Hoje, aos 60 anos de festival, fico muito orgulhoso e feliz de colaborar com a história dele, oferecendo o longa para o evento. É um filme muito brasileiro no sentido de que ele olha para a história do país. Mas, na verdade, ele está olhando também para um período contemporâneo do país que, felizmente, está acabando essa semana, de uma maneira muito oficial, muito marcada.
Cotado para o Oscar, é difícil não comparar O agente com Ainda estou aqui… O que diz?
Eu vi Ainda estou aqui (filme nacional vencedor do Oscar) no Festival de Veneza. Comentei com Walter Salles (diretor daquele longa): “Existem dois irmãos que nunca se falaram, e não sabem um da existência do outro — O agente secreto e Ainda estou aqui. Ao dizer isso, acho que vejo a raiz de tudo, nos filmes de memória, de história, mas que têm estilos diferentes e têm pontos de vista diferentes. Acho incrível que os filmes se comuniquem e causem soma. O Walter Salles vai participar de uma conversa comigo no Museu da Academia (Los Angeles), no dia 19 de outubro.

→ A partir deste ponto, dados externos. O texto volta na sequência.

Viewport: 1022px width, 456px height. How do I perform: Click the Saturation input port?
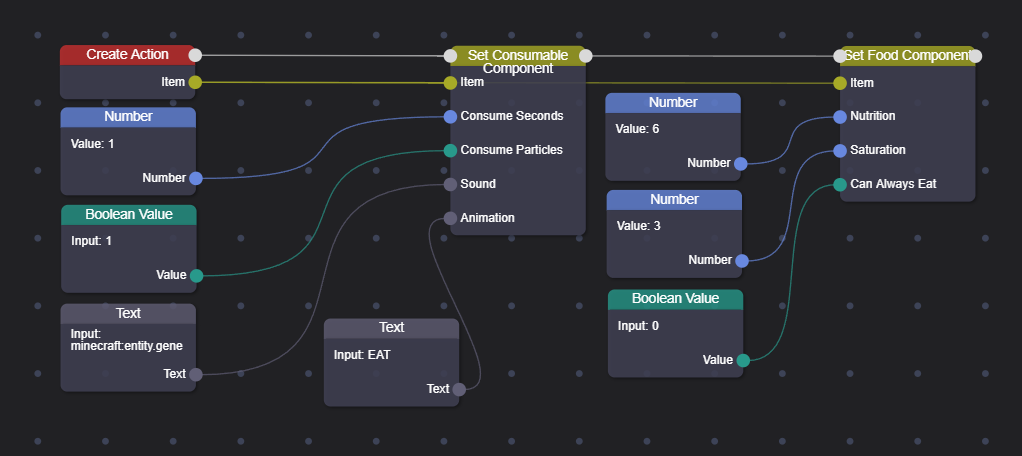(840, 151)
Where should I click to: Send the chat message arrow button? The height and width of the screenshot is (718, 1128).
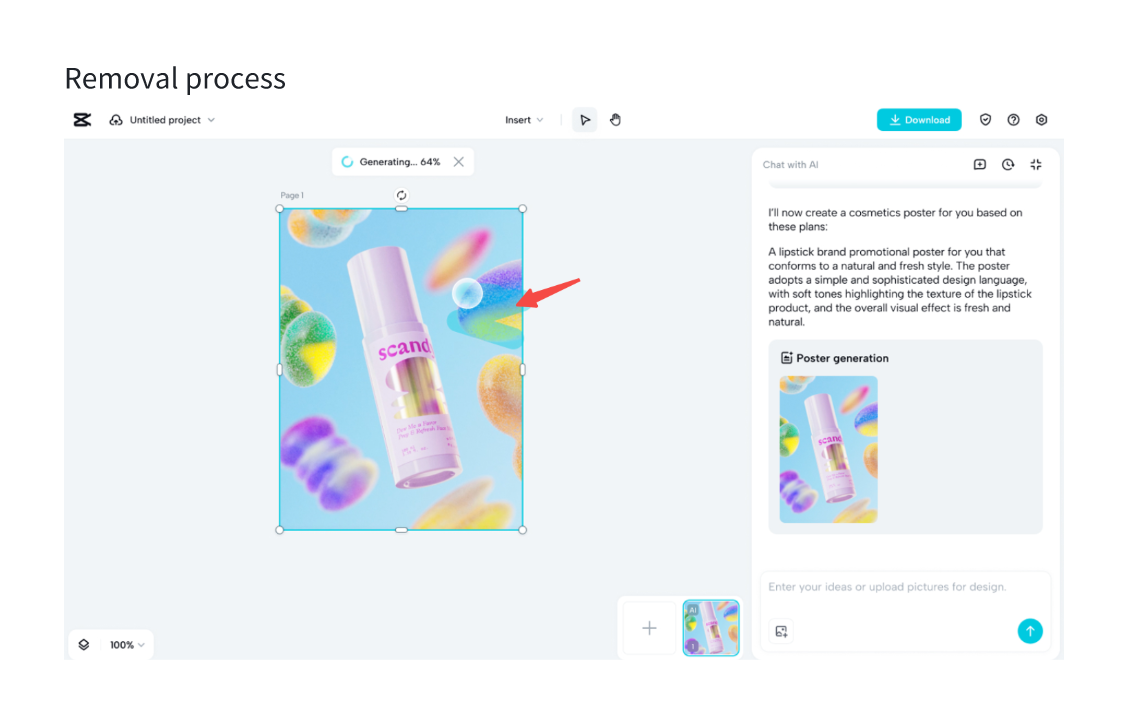click(1029, 631)
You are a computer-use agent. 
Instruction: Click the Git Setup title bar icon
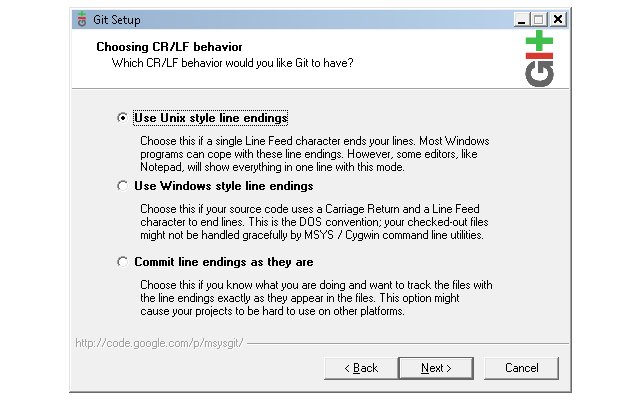[82, 19]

Como conecta um tubarão e a perna cabeluda, elementos inesperados no filme?
Recife é uma cidade praieira. Lá, Tubarão (o filme de 1975) também foi um fenômeno cultural, com o impacto da obra do Spielberg, em fins dos anos 1970. E lá existe o problema real com tubarão.
Tudo isso, juntando, compõe parte com sentido para o filme. Quanto à perna cabeluda, explico: foi uma invenção do jornalismo policial dos anos 1970 no Recife, como um código para o que a polícia fez ontem à noite — espancou pessoas, levou para o hospital ou para prisão. Eles não podiam dizer abertamente o que aconteceu, e aí inventaram o código da perna cabeluda, que virou uma lenda urbana.
Eu, criança, ouvia minha mãe, lendo o jornal em voz alta: “Mas isso (escrito) é muito estranho. Não está no suplemento literário; está na página de polícia!”. E se lia: “A perna cabeluda veio quicando e atacou pessoas no Parque Treze de Maio”. É absurdo, é muito irreverente, é muito Recife.
Recife é personagem do filme, praticamente…
O centro do Recife que eu frequentava, desde criança, com meus pais. Lá, há a cacofonia incrível. Isso está no filme. Entra o pastor, gritando; o poeta da rua, gritando, irritando. Isso no meio dos ônibus, dos carros, das motos. Os vendedores, gente tocando no piano músicas do Richard Clayderman, sons do Kenny G. Conversei muito com a equipe de som que eu precisava de todos esses sons na mixagem. Este é o centro da cidade. Precisava da personalidade brasileira e de Recife.
Há menção, ao fim do filme, de 1,3 mil empregados que trabalharam no longa, e a afirmação de cinema como formatação de indústria. É uma prestação de contas?
A mensagem já estava no filme Bacurau, no momento em que o cinema foi desmontado, em que a cultura foi desrespeitada e o MinC foi extinto.
É uma maneira de lembrar que a cultura é feita por trabalhadores, por homens, mulheres que trabalham todos os dias, fazendo cultura, teatro cinema, música, artes plásticas; tudo é trabalho e, dentro do discurso da extrema-direita com tendência fascista, a cultura é um inimigo.
Só que ao combater este inimigo, já que eles (fascistas) só entendem a escala da economia, eles acabam machucando a economia. A frase (ao fim do filme) é muito bem pensada para lembrar o óbvio. Que é o que você faz quando vive numa situação sem tendências democráticas.